# Charts on your mobile phone



## DennisTheTrader (22 July 2008)

Hello

Does anyone here use charts on their mobile phones?  I mean "live" charts where you can see it tick over every 5mins, etc.

If so what services are you using? and costs? I have a mobile application from my CFD provider but it doesn't have charts.


----------



## banjosmyth (24 July 2008)

Hi Dennis 


I'm pretty sure that I was reading a blog somewhere the other day about the new apple iphone and how it was great for trading charts etc.  

Might be wrong but its worth having a look

Cheers 

Banjo Smyth


----------



## SevenFX (24 July 2008)

There few bodies out there that provide charts services on phone, but IMO beleive chartin on a mobile would be more a novality factor more than anything..

As to really appreciate any chart you need 2 see more than 2" X 3" in different timeframes & timelines to name a few considerations.

Better useful for triggered alerts and general market summary IMO.

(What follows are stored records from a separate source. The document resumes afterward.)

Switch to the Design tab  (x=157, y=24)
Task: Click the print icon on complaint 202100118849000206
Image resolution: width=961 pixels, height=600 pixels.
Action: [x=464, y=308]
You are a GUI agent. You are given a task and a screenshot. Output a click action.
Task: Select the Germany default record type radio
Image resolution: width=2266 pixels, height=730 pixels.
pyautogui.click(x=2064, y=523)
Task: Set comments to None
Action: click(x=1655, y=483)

Though try Commsec with their IPhone development or IG (ugrrrr) & with their Java apps 2 name a few...


----------



## DennisTheTrader (31 July 2008)

Thanks guys for your replies.

Guess what ...."ask and ye shall receive"  haha   ....I just got a newsletter from my CFD provider saying they just released "charts on phones". I installed it and it works well 

I'm just looking at it now, so far the options I have are:
- line chart, candle, mountain or bar chart
- timescale: 5mins, 1hr, 1 day, 1 week, 1 month.


----------